The PDL treatment for hypertrophic scars and keloids is an outpatient procedure. It typically does not require anesthesia unless requested by the patient. If so, a topical anesthetic cream may be applied 30–60 min before the procedure. Make-up any other creams must be removed from the treatment area with soap and water. In assessing the lesion, the physician should note its size, color, height, pliability, and associated symptoms. A picture should be taken prior to treatment for comparative purposes. It should be taken with the same camera, lighting, and distance. The patient and physician should be wearing eye protection at all times during the procedure.

Description of the Technique

The physician must first calibrate the laser and set parameters to be used. The ideal setting is 585 nm PDL at 450 μs pulse duration, using a spot size of 7–10 mm, with the fluence ranging from 3.5 to 7.5 J/cm². When using a smaller spot size, the fluence should be increased; however, initial treatments should all begin with a lower fluence. In ethnic skin, we prefer using a lower fluence (3–3.5 J/cm² with a 10 mm spot size) in order to reduce any complications from this procedure.

Once set, the physician should place the handpiece over one end of the scar and start applying the laser pulses over the entire scar surface in a continuous pattern until reaching the opposite end. A 10% overlap is generally accepted.

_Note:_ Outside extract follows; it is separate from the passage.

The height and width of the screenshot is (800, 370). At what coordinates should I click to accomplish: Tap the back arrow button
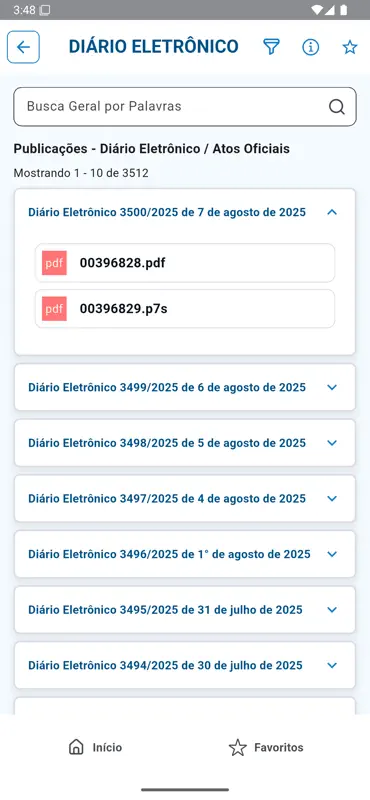tap(23, 47)
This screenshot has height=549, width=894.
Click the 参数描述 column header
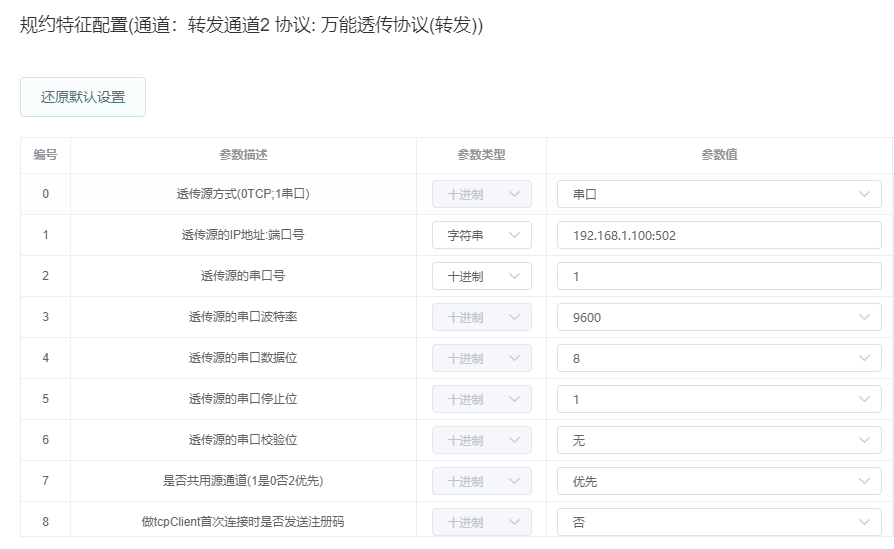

Laser treatment may be used alone or in combination therapy with intralesional corticosteroids or 5-FU. Alster compared PDL treatment alone with laser therapy combined with intralesional corticosteroid treatment and found that both were similarly effective with no significant difference.7 It is important to remember, however, that if using intralesional corticosteroids, the injections should be done following the laser procedure. If done before, blanching of the lesion occurs and there is substantial risk of losing the laser target. An average of 10–40 mg/mL immediately after laser treatment can be used.